───── Source text
Okay, there's a full blown timing waveform viewer that allows you to see what violations occurred. This is an example of a timing violation. Here, the controller is issuing two write commands that are too close together. You can see all the control signals, the rank, the bank, the full command is decoded. The software uses timestamps to actually show you which commands caused the violations and you can, of course, do your own measurements. But verifying the compliance at the JEDEC timing table level is really just one part of the feature set here. We have users right now doing DDR4 bring-up testing, functional testing, debugging, you know, real problems, at power on. And basically, you can do all this at much lower cost than using a logic analyzer by using the Lecroy  DDR bus analyzer.

 

Okay, let's start by walking through the configuration sequence for an LRDIMM, which starts at power on, you're going to apply voltage then stay in the reset state for 200 microseconds. Just like DDR3, the host will read the SPD to get the device's operating parameters. The command and address lines between the host and the register are trained first. This is usually initiated with a register command. This just helps make sure that the input side of the register is clocking in a clean signal. This is how all your commands are sent to the DIMM, so it's pretty critical. Next step is to set up the register itself. This is where you see more register commands, or RCWs. We'll look at these in detail in a second. The first MRS command that are going to be sent to the DRAM are going to be the typical MRS commands that are needed to setup your CL, your burst length, you still need to do this at the DRAM level, right? You need to send the MRS, and this is done per rank. Than your normal ZQ calibration commands are sent. These two stages look a lot like what occurs today with UDIMM. But then you need to train the DQ, DQ lines on the data buffers. This is, again, initiated by the host with the register command. Really, it's a MPR override read that allows the host to pick one of several training patterns that then gets pipelined from the buffer back to the host over the data lines. So, this is really for the host to optimize its receivers and buffer chips like the IDT 0124 have the ability to be tuned independently from the DRAM. There's a large set of special buffer control words that Doug mentioned that the host is going to use to customize how the data buffer operates. Mostly to get better signal integrity, then it's going to move to the full DQ, DQS training on the DRAM side of the buffer. This is your right-leveling, your retraining, then it exits to normal operation. So, definitely the initialization sequence is more elaborate for sure, then what we do with UDIMM. It's all done serially for each DIMM, so this could take several minutes with a fully populated system. And again, it's all directed by the memory controller so, this needs a lot of testing.
──────────
───── Information shown
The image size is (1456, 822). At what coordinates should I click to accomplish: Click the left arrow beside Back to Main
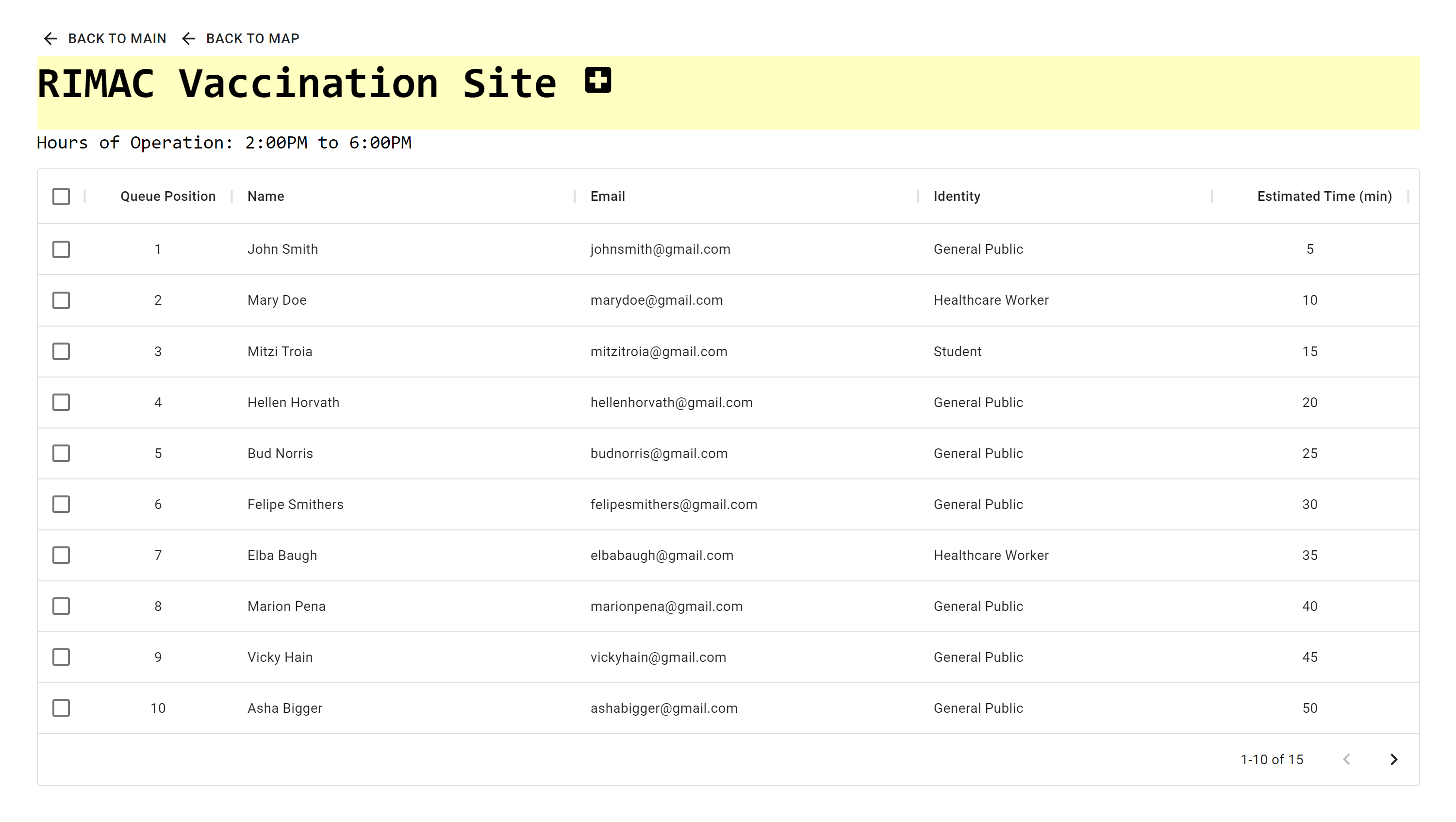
──────────
List each kind of work that the DDR4 text says users are currently doing.

Solution for this task
- DDR4 bring-up testing
- Functional testing
- Debugging real problems at power on